Osmotic hemolysis is based on the fact that in hypotonic solutions red blood cells are destroyed depending on their concentration, and the red blood cells of different individuals are destroyed differently in hypotonic solutions - this means that red blood cells have osmotic resistance - this is the ability of red blood cells to withstand low osmotic pressure.
Chemical is based on the destruction of red blood cells under the influence of chemicals (ammonia, distilled water, acids).
Temperature is based on the destruction of red blood cells after thawing, previously frozen red blood cells. Mechanical when stirring.
Blood clotting.
Blood clotting is a protective reaction of the body that protects it from blood loss. Blood clotting is triggered when the integrity of the vascular wall is violated, due to mechanical or other damage, or when roughness appears on the vascular wall. There are 3 categories of substances in the blood that are involved in blood clotting:
1. Substances that promote coagulation. They combine to form the blood coagulation system.
2. Substances that prevent blood clotting. They combined into an anti-coagulation system.
3. The system of substances that cause the liquefaction of already coagulated blood is the fibrinolytic system.
Blood coagulation consists of the interaction of their components:
1. Hemostasis - stopping blood flow.
2. Reflex narrowing of damaged blood vessels up to spasm.
3. Humoral narrowing under the influence of hormones and mediators adrenaline, serotonin, norepinephrine.
4. Aggregation (sticking) of platelets to each other and their damage.
Blood coagulation system.
There are 13 coagulation factors:
I. Fibrinogen is a blood plasma protein that, when exposed to an unusual environment, turns into an insoluble phase—fibrin.
II. Prothrombin is an inactive form of an enzyme that, under certain conditions, is converted into active thrombin.
III. Thromboplastin is an enzyme released from platelets that activates prothrombin.
IV. Ionized calcium participates in all phases of coagulation and activates all enzymes.
V. Accelerin (Ac) is an enzyme that accelerates the activation of thromboplastin.
VI.
VII. Proconvertin is similar to factor 5 and is involved in the formation of thromboplastin.
VIII. Antihemophilic globulin A. Participate in education
IX. Antihemophilic globulin B. Thromboplastin .
X. Plasma thrombotropin – participates in the formation of a blood clot.
XI. Plasma prothromboplastin.
XII. Hageman factor. It activates prothromboplastin.
XIII. Fibrin stabilizing factor (FSF).
Blood coagulation occurs in 3 phases and is a chain of enzymatic reactions. The result of each enzymatic reaction becomes the trigger for the next enzymatic reaction.
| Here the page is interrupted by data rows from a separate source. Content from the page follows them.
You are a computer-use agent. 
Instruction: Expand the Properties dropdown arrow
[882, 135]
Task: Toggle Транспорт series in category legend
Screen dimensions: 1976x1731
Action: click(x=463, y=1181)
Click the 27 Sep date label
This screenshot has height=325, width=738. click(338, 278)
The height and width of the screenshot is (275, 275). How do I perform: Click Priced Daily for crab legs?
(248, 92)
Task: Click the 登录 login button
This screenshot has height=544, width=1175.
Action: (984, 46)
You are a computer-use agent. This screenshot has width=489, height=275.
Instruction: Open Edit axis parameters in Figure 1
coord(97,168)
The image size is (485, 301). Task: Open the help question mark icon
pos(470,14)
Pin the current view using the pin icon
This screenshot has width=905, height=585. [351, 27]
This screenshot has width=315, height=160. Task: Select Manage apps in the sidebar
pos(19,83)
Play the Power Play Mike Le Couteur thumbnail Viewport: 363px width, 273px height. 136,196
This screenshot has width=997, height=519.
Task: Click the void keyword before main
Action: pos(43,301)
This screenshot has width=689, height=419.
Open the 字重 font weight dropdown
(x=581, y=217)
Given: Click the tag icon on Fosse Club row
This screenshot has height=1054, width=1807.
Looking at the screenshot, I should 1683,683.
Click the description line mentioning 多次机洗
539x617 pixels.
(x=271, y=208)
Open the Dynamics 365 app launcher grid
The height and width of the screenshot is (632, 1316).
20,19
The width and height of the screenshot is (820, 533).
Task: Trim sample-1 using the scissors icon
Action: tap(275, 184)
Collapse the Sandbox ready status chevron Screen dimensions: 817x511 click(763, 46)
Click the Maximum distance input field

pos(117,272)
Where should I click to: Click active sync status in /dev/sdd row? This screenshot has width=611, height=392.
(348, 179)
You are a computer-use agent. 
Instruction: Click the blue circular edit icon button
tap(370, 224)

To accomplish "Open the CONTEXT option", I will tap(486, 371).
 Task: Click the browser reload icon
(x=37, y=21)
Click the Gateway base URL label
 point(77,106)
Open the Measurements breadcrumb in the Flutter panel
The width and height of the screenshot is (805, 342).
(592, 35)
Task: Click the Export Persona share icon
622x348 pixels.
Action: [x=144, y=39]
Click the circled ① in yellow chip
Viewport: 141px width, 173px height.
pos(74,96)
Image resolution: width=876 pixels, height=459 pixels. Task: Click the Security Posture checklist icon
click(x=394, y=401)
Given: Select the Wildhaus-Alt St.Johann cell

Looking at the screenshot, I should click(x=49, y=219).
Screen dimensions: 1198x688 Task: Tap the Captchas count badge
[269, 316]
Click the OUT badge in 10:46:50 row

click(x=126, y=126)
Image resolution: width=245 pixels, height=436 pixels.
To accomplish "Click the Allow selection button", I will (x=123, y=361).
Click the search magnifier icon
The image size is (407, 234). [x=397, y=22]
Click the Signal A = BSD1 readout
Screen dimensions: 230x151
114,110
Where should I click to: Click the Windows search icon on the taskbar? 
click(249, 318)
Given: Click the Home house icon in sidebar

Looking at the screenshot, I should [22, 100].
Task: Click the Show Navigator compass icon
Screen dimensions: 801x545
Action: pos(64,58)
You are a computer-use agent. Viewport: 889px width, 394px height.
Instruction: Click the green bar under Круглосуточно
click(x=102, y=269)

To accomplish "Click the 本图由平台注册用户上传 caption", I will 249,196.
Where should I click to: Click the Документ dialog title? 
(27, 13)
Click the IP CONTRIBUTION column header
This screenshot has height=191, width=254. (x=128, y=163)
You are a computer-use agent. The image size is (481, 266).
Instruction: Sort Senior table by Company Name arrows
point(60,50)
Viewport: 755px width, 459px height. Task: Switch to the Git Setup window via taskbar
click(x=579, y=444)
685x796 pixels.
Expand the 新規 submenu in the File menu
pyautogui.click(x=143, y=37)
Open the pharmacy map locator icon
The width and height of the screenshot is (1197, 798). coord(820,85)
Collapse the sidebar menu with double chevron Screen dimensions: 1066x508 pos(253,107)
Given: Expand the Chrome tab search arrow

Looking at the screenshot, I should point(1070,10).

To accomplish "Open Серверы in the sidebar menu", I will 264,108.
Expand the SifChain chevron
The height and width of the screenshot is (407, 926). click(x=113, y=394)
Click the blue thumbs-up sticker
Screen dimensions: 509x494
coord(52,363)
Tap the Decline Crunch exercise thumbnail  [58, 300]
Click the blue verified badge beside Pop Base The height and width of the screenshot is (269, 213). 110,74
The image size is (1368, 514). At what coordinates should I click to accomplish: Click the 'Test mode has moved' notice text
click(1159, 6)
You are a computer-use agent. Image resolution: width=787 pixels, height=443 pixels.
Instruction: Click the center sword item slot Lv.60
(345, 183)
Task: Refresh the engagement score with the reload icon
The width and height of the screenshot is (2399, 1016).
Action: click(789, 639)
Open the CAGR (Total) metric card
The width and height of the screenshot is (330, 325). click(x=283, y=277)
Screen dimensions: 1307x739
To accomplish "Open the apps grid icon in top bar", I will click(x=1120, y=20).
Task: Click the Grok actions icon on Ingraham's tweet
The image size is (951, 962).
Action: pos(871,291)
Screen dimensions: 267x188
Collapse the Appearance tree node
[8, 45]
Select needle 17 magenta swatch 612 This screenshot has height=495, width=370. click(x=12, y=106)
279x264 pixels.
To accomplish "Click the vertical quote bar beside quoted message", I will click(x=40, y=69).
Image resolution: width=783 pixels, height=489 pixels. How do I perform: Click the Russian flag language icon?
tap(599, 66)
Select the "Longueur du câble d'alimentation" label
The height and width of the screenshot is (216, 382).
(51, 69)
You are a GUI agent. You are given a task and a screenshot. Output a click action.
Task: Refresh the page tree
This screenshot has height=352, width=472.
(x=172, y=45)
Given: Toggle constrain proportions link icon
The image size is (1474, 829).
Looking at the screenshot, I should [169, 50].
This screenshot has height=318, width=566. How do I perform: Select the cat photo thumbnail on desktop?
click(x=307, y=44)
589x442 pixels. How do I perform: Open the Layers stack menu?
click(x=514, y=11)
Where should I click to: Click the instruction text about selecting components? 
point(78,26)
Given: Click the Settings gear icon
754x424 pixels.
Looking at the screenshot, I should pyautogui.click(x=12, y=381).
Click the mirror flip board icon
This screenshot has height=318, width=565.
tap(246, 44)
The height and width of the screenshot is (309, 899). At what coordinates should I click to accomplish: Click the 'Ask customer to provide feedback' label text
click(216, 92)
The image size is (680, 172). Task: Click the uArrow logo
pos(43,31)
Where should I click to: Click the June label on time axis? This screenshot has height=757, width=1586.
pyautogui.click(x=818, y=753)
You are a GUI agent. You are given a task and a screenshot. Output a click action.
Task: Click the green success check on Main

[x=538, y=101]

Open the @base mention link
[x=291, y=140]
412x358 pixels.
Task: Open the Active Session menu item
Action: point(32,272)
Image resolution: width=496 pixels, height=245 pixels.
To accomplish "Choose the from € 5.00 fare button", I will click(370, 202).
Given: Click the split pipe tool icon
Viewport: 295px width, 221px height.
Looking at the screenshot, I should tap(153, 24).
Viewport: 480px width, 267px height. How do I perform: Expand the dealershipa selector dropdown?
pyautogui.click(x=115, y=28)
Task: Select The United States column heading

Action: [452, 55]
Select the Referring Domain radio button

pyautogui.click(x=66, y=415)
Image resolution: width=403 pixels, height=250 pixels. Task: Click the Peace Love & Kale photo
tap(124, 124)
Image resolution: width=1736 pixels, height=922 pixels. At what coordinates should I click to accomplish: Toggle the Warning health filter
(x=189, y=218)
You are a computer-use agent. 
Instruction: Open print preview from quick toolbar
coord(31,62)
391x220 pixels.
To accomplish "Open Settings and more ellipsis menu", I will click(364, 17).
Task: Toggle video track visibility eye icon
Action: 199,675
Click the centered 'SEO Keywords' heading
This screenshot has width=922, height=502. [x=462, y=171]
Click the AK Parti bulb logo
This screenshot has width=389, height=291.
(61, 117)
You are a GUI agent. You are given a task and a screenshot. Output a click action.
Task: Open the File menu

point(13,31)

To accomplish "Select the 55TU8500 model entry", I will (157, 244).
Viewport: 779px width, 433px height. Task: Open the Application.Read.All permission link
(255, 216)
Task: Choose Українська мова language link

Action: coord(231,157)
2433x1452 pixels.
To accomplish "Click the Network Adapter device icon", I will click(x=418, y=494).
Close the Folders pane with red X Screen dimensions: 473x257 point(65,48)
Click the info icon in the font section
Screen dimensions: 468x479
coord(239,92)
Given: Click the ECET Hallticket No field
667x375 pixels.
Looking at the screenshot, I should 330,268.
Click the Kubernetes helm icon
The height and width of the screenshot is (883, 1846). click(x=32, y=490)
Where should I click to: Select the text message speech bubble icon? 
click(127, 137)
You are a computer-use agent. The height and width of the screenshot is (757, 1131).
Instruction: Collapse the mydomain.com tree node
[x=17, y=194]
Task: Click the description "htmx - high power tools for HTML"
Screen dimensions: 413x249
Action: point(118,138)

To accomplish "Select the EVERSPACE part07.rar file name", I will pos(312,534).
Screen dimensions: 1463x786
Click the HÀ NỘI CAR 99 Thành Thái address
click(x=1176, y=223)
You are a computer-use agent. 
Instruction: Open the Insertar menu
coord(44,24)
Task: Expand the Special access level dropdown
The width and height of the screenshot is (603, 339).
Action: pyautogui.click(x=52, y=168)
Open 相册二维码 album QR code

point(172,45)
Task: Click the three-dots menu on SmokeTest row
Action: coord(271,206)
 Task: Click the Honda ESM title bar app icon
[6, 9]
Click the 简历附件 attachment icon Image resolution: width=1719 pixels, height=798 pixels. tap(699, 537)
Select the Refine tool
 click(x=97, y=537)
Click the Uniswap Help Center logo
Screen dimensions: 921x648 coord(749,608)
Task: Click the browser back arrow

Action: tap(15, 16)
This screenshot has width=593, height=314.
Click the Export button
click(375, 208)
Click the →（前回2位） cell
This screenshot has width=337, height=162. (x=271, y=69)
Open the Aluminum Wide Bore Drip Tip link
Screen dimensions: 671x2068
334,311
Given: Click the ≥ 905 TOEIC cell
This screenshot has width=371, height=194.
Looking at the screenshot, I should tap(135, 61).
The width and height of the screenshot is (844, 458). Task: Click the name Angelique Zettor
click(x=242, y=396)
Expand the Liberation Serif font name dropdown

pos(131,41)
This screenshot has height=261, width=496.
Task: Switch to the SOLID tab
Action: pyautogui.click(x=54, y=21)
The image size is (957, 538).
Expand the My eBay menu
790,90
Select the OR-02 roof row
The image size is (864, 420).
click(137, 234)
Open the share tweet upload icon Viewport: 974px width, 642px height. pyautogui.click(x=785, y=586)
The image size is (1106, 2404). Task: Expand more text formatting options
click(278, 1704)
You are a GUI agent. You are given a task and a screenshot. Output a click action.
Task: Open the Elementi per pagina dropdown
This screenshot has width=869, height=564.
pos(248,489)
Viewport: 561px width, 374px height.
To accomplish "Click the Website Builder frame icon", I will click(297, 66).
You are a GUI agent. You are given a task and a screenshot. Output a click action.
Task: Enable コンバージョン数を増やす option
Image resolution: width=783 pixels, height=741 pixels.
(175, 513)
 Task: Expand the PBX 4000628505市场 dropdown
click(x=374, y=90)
A chain of enzymatic reactions precedes the next reaction. This is a reflex spasm of the injured vessel and the formation of a “platelet nail”. Its formation begins with a change in the charge of the vascular wall at the site of damage. A charge change occurs. This leads to the fact that the formed elements begin to crowd around the damaged area. A special role belongs to platelets. They crowd together and stick together (aggregation), which leads to primary hemostasis. Platelet aggregation leads to their disruption. BAS come out of them, which trigger enzymatic coagulation (coagulation hemostasis). There are three phases in it:
1. When platelets are destroyed, thromboplastin is released from them, which is called blood thromboplastin. Tissue thromboplastin is released from the damaged vascular wall. Normally, they are absent in the body and are released only when the wall is damaged. With their participation, the enzyme blood and tissue prothrombinase is formed. This occurs under the influence of 5 8 9 10 and 11 factors with the participation of calcium ions.
2. Consists in the activation of prothrombin and its conversion into active thrombin under the influence of 5 7 factors and in the presence of calcium ions.
3. Consists in the formation of fibrin. Goes in 3 stages:
a. Proteolytic stage. Thrombin acts on fibrinogen, splits off individual monomers from it, and profibrin is formed.
b. Polymerization. With the participation of calcium, profibrin molecules stick together. Fibrin polymer is formed.
c. Under the influence of factor 8, fibrin polymer molecules are cemented. The final fibrin is formed. It falls out in the form of threads, the formed elements become entangled in them, and a clot is formed.
This is not the final stage, since after some time the fibrin filaments begin to shorten, which causes the clot to thicken and the liquid-serum to be squeezed out of it. Compaction of a clot by retraction is a complex biological process that leads to a tight closure of the vessel with a plug, thus bringing the edges of the wound closer together. The fibrin plug dissolves over time. This fibrinolysis process is carried out under the action of the fibrinolytic system.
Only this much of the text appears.